Every line below that contains the word "computer" must be copied.

Stored dataset items:
- - - - -

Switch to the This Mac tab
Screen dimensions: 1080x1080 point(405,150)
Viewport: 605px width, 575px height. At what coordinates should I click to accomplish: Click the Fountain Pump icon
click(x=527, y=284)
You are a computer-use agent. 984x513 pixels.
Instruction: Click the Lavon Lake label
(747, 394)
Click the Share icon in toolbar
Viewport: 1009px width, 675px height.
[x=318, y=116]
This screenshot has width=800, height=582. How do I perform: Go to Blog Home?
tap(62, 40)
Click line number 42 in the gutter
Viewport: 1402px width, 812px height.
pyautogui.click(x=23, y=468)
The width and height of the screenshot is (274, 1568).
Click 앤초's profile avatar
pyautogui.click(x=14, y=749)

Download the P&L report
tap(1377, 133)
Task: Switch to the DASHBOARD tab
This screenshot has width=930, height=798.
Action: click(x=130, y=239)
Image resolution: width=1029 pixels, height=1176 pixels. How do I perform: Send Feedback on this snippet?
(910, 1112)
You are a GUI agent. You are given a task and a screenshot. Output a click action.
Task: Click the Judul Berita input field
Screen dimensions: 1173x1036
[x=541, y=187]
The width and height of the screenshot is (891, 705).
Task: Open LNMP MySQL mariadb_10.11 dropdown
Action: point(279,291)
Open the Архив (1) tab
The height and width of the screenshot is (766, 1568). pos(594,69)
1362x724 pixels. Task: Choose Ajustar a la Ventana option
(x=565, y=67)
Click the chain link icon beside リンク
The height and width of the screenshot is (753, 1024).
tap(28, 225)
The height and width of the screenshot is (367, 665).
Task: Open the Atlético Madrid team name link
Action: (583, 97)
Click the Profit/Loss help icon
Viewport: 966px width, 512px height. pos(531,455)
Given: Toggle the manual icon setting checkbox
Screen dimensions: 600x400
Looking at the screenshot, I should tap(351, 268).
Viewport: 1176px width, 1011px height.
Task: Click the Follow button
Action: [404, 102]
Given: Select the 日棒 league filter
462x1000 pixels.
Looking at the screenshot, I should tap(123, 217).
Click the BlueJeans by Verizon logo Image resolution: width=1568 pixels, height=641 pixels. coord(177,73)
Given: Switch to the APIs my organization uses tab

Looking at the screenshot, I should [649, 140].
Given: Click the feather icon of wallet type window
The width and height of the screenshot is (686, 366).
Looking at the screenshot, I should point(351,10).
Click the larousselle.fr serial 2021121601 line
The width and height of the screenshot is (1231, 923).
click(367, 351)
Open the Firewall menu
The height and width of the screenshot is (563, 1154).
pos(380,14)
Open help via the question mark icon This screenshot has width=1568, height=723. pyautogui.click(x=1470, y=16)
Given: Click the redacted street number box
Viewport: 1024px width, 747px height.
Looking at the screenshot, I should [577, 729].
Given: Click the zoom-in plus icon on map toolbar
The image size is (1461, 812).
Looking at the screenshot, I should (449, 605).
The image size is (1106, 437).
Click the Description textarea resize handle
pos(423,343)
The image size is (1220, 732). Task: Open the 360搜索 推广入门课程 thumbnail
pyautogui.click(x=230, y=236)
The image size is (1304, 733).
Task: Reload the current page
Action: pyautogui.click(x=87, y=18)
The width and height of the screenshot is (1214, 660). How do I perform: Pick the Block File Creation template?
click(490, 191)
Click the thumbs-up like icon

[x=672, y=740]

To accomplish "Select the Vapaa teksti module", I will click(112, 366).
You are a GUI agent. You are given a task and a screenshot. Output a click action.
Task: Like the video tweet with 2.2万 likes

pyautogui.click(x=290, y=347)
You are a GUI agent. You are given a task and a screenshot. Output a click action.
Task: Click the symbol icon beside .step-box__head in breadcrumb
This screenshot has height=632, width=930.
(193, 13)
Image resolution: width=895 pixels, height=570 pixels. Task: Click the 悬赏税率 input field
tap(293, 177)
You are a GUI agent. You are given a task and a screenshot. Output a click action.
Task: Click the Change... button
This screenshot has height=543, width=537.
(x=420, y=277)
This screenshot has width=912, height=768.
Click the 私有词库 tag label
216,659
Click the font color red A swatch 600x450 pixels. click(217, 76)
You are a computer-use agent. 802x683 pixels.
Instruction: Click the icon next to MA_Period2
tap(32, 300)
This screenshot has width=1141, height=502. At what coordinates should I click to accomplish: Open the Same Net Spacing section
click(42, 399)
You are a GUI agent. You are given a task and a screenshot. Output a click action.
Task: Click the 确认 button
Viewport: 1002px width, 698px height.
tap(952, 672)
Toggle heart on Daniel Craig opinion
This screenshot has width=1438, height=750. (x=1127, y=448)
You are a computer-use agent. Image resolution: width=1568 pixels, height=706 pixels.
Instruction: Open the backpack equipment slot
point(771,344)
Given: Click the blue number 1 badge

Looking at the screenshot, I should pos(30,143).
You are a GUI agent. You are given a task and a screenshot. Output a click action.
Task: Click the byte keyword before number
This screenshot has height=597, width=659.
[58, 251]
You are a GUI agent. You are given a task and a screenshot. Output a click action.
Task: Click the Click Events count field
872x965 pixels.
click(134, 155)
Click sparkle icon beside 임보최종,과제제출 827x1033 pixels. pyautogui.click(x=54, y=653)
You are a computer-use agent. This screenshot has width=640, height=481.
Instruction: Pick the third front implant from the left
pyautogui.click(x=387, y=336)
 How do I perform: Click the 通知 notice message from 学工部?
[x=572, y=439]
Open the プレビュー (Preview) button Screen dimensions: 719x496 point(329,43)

- - - - -

> _Task result_:
You are a computer-use agent. 984x513 pixels.
You are a computer-use agent. 802x683 pixels.
You are a computer-use agent. Image resolution: width=1568 pixels, height=706 pixels.
You are a computer-use agent. This screenshot has width=640, height=481.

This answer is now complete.